The Company recognized net realized investment gains of $24.5 million during the first quarter of 2021, compared to net realized investment losses of $93.4 million for the same period in 2020. The change in the three-month period ended March 31, 2021, as compared to the same period in 2020, was primarily due to the change in the fair value of equity securities.

Losses and loss settlement expenses increased by 10.7 percentage points during the three-month period ended March 31, 2021 compared to the same period in 2020. The increase in losses and loss settlement expenses primarily was due to an increase in catastrophe losses as compared to the same period in 2020.

The GAAP combined ratio increased by 2.0 percentage points to 107.2 percent for the first quarter of 2021, compared to 105.2 percent in the same period in 2020. For the three-month period ended March 31, 2021, the increase in the combined ratio was primarily driven by an increase in the net loss ratio partially offset by a decrease in the expense ratio.

The GAAP net loss ratio deteriorated 10.2 percentage points during three-month period ended March 31, 2021 as compared to the same period in 2020. The increase in the net loss ratio was primarily due to an increase in catastrophe losses and severity of commercial auto losses.

Pre-tax catastrophe losses in the first quarter of 2021 were higher when compared to first quarter of 2020, with catastrophe losses adding 11.3 percentage points to the combined ratio in 2021 as compared to 5.7 percentage points in 2020. The most significant catastrophe loss in the first quarter of 2021 was winter storm Uri, which was a full retention loss, with losses in excess of our stated reinsurance retention of $20.0 million.

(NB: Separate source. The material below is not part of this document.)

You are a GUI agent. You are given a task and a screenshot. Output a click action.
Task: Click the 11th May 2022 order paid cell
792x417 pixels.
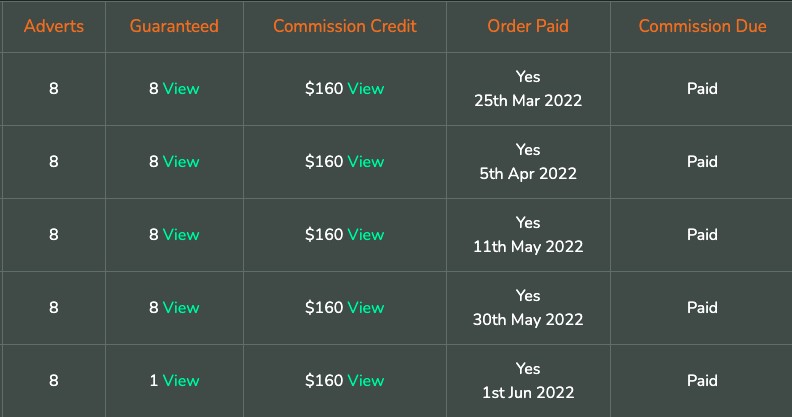[x=528, y=235]
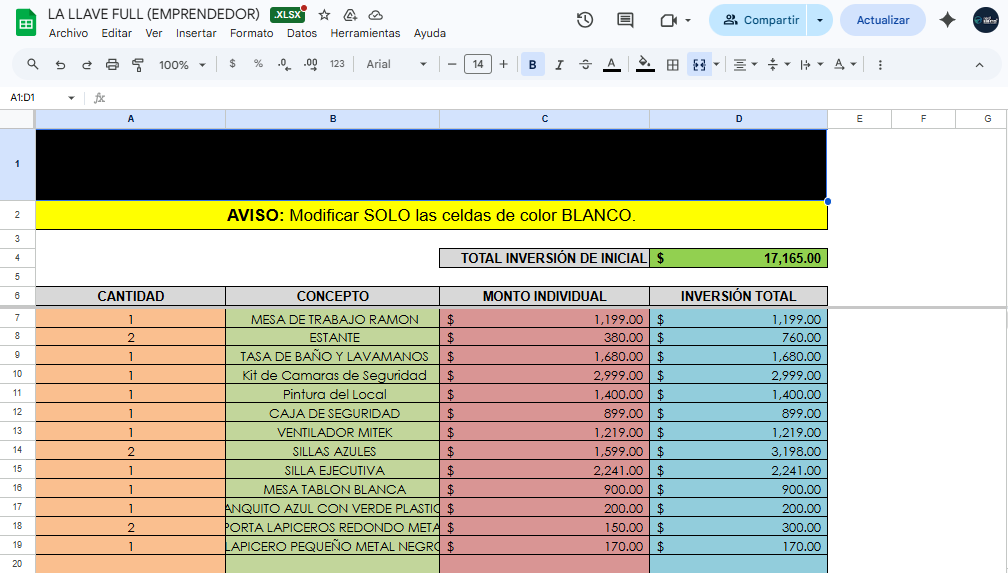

Our 10-year historical average for first quarter catastrophe losses is 4.0 percentage points added to the combined ratio.

The expense ratio for the first quarter of 2021 was 27.6 percent compared to 35.8 percent for the first quarter in 2020. The decrease in the expense ratio during the three-month period ended March 31, 2021 as compared to the same period in 2020 was primarily due to a change in the design of our employee post-retirement benefit plans.

For a detailed discussion of our investment results, refer to the "Investment Portfolio" section below.
Reserve Development

For many liability claims, significant periods of time, ranging up to several years, and for certain construction defect claims, more than a decade, may elapse between the occurrence of the loss, the reporting of the loss to us and the settlement or other disposition of the claim. As a result, loss experience in the more recent accident years for the long-tail liability coverages has limited statistical credibility in our reserving process because a relatively small proportion of losses in these accident years are reported claims and an even smaller proportion are paid losses. In addition, long-tail liability claims are more susceptible to litigation and can be significantly affected by changing contract interpretations and the legal environment. Consequently, the estimation of loss reserves for long-tail coverages is more complex and subject to a higher degree of variability. Reserves for these long-tail coverages represent a significant portion of our overall carried reserves.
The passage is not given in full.